Machine Learning for Chemistry Reduction in N$_2$-H$_2$ Low-Temperature Plasmas

TL;DR

This paper introduces a machine learning model that simplifies complex chemical reaction schemes in low-temperature N$_2$-H$_2$ plasmas, aiding in understanding key pathways for ammonia production.

Contribution

The study develops a novel machine learning approach to identify and reduce critical reactions in plasma chemistry, enhancing interpretability of complex reaction networks.

Findings

The model successfully identifies key reactions in N$_2$-H$_2$ plasmas.

Reduction of chemical schemes improves understanding of ammonia formation pathways.

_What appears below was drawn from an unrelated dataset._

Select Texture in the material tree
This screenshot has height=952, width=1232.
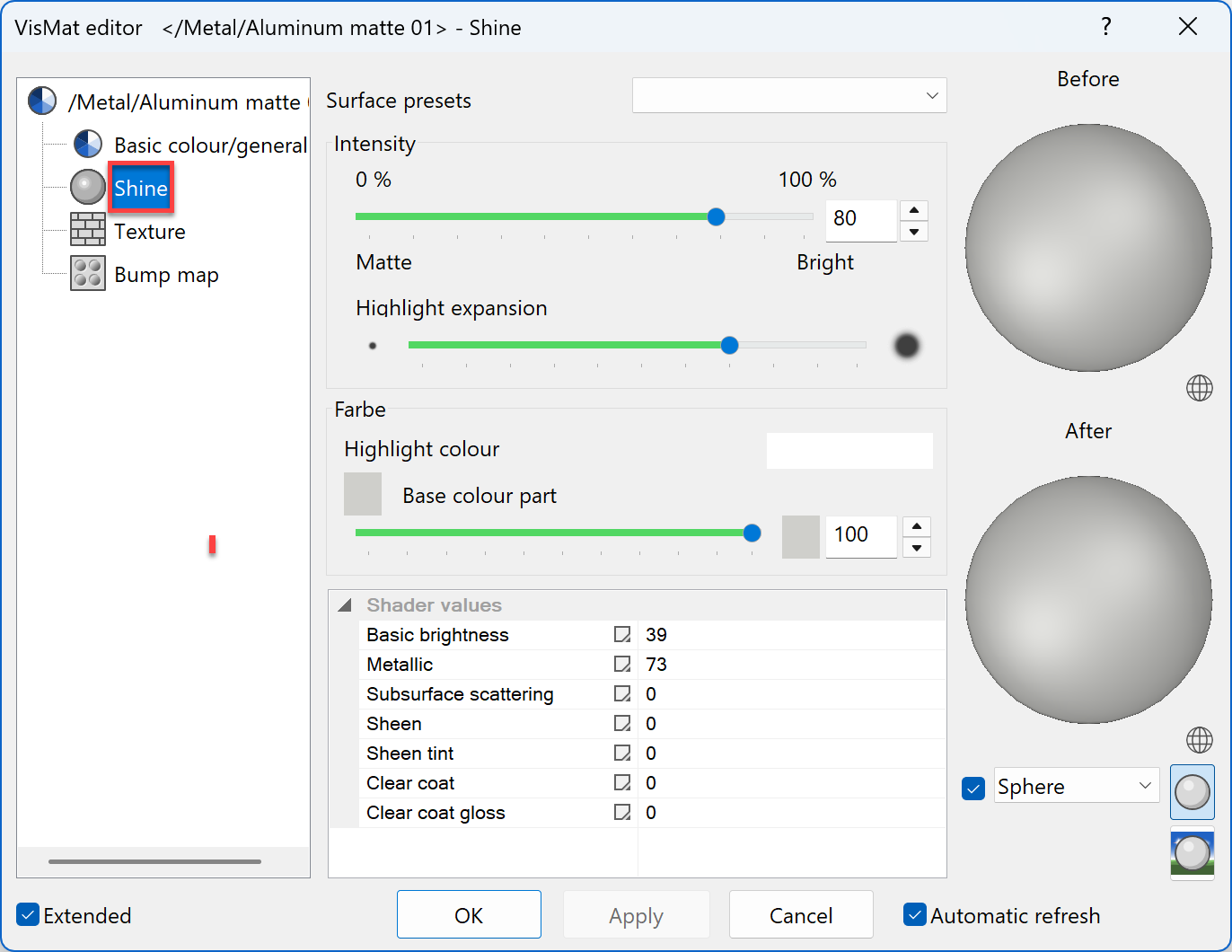[150, 232]
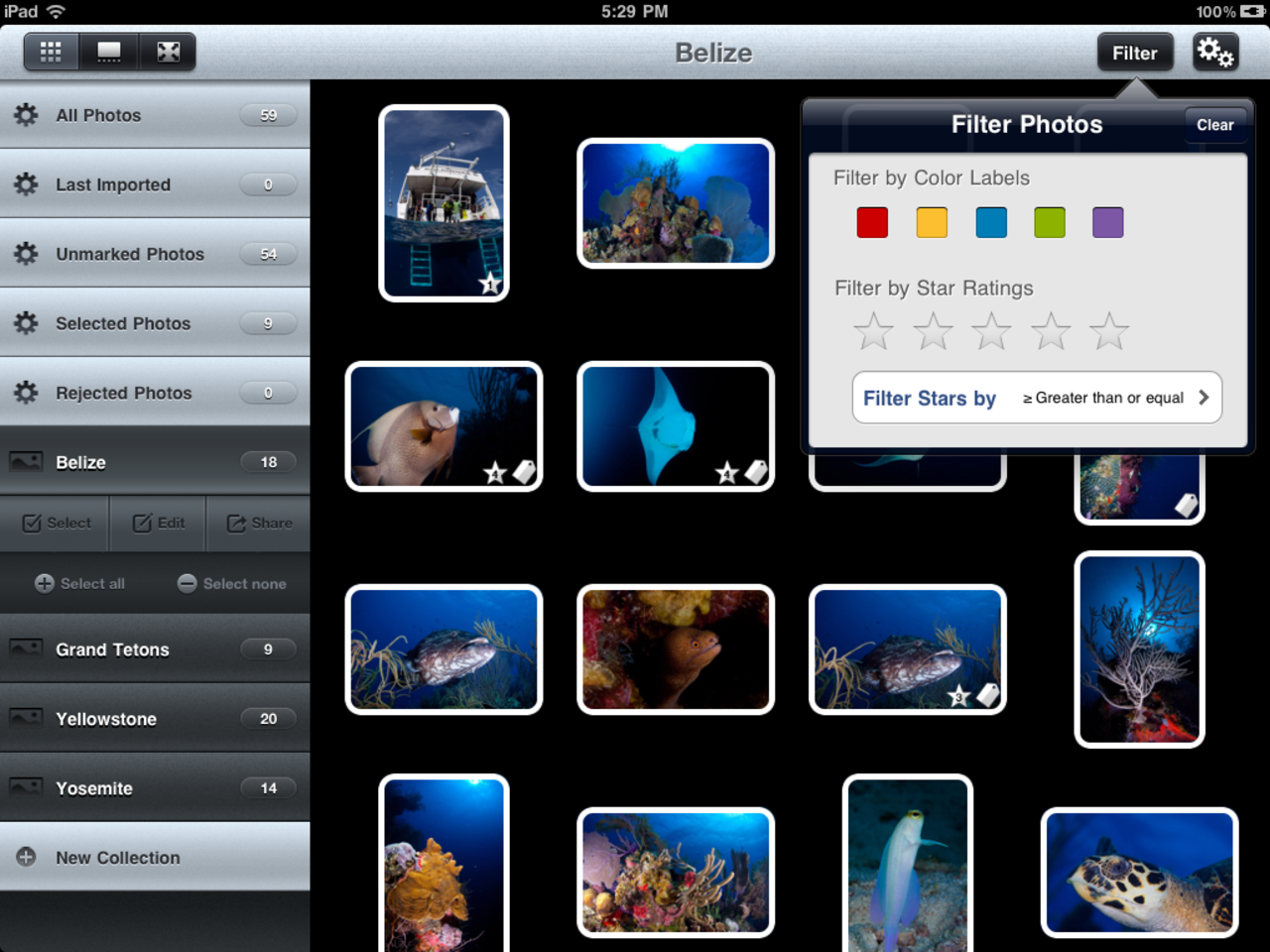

The approach can be applied to other plasma chemistries.

Abstract

Low-temperature plasmas are partially ionized gases, where ions and neutrals coexist in a highly reactive environment. This creates a rich chemistry, which is often difficult to understand in its full complexity. In this work, we develop a machine learning model to identify the most important reactions in a given chemical scheme. The training data are an initial distribution of species and a final distribution of species, which can be obtained from either experiments or simulations. The model is trained to provide a set of reaction weights, which become the basis for reducing the chemical scheme. The approach is applied to N$_2$-H$_2$ plasmas, created by an electric discharge at low pressure, where the main goal is to produce NH$_3$. The interplay of multiple species, as well as of volume and surface reactions, make this chemistry especially challenging to understand. Reducing the chemical scheme via the proposed model helps identify the main chemical pathways.